____ Фрагмент текста

В день венчания – воскресенье перед Филипповками – после обеда стали «наряжать» невесту. Делали это ее подруги. Подвенечное платье было белое, фата длинная, чудесные восковые цветы надели на голову, как венчик-корону. В подвенечном наряде Лена была необыкновенно красива. Ее посадили в святой угол под образами. Мы – дети – и многие любопытные стояли тут же и любовались ею. Заиграл гармонист. Девушки-шаферицы запели грустные свадебные песни, и я помню, как у меня больно сжалось в груди сердце от всей этой картины. Мне было очень жаль Лену. Особенно запомнилась мне одна такая грустная-грустная и протяжная песня:
Снаряжай скорей, матушка родимая,
Под венец свое дитятко любимое.
Я гневить тебя нынче зарекалася,
От сердечного друга отказалася.
Расплетай же мне косыньку шелковую,
Положи меня на кровать тесовую.
Пелену набрось мне на груди белыя
И скрести под ней руки помертвелыя.
В головах зажги свечи воску ярова
И зови ко мне жениха-то старова.
Пусть старик войдет, смотрит да дивуется
На красу ль мою, девичью, любуется.
Лена плакала... И вдруг я услыхала, как кто- то из толпы жалобно так сказал:
– Бедная голубка, выходит замуж за нелюбимого! Мне стало еще больше жаль Лену, просто невероятно жаль... А подруги уговаривали ее:
– Перестань плакать, ведь под венец идешь с ясным соколом!

________
____ Фрагменты данных

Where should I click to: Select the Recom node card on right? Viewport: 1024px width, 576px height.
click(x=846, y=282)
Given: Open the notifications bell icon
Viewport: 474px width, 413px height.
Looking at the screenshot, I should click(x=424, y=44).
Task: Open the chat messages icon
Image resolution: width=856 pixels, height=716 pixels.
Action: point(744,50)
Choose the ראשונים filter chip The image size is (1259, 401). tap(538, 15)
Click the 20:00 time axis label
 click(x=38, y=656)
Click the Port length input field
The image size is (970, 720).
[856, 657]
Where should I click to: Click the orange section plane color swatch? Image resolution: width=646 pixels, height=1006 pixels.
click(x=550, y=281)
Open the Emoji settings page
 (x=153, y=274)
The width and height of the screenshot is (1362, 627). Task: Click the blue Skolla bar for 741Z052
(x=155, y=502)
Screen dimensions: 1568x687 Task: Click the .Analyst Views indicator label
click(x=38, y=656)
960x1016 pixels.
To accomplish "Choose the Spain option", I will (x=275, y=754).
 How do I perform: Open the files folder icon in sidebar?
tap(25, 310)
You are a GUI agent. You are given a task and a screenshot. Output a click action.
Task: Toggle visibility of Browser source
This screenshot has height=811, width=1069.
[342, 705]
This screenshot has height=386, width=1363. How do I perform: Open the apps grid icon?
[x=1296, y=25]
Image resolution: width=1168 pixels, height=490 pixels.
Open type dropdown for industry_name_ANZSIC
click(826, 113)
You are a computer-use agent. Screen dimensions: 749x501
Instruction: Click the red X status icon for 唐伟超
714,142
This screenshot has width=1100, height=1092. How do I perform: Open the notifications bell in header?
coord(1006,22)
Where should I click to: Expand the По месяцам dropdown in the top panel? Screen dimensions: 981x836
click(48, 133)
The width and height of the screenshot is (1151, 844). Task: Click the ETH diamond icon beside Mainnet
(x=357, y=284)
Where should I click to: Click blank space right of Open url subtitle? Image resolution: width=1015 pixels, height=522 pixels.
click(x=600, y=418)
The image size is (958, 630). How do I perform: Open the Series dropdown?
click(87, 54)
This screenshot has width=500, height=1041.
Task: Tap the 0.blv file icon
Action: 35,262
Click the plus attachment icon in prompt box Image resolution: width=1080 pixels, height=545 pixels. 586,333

________

• Что сделать:
1. Перепишите из отрывка о венчании Лены часть между словами "В день венчания" и "ней руки помертвелыя.", включая их.
2. Изложите отрывок о венчании Лены в двух предложениях.
3. Соответствуют ли отрывку о венчании Лены утверждения (а) невесту наряжали ее подруги; (б) фата у невесты была короткой; (в) Лену посадили в святой угол под образами? На каждое ответьте «да» или «нет» и приведите решающие слова отрывка.
Данные взяты из другого источника.

• Ответы по пунктам:
1.
В день венчания – воскресенье перед Филипповками – после обеда стали «наряжать» невесту. Делали это ее подруги. Подвенечное платье было белое, фата длинная, чудесные восковые цветы надели на голову, как венчик-корону. В подвенечном наряде Лена была необыкновенно красива. Ее посадили в святой угол под образами. Мы – дети – и многие любопытные стояли тут же и любовались ею. Заиграл гармонист. Девушки-шаферицы запели грустные свадебные песни, и я помню, как у меня больно сжалось в груди сердце от всей этой картины. Мне было очень жаль Лену. Особенно запомнилась мне одна такая грустная-грустная и протяжная песня:
Снаряжай скорей, матушка родимая,
Под венец свое дитятко любимое.
Я гневить тебя нынче зарекалася,
От сердечного друга отказалася.
Расплетай же мне косыньку шелковую,
Положи меня на кровать тесовую.
Пелену набрось мне на груди белыя
И скрести под ней руки помертвелыя.

2. В день венчания, в воскресенье перед Филипповками, подруги нарядили Лену в белое подвенечное платье с длинной фатой и восковыми цветами и посадили в святой угол под образами. Под игру гармониста девушки-шаферицы пели грустные свадебные песни, Лена плакала, а кто-то из толпы пожалел ее, потому что она выходит замуж за нелюбимого.

3.
(а) Да: «Делали это ее подруги».
(б) Нет: «фата длинная».
(в) Да: «Ее посадили в святой угол под образами».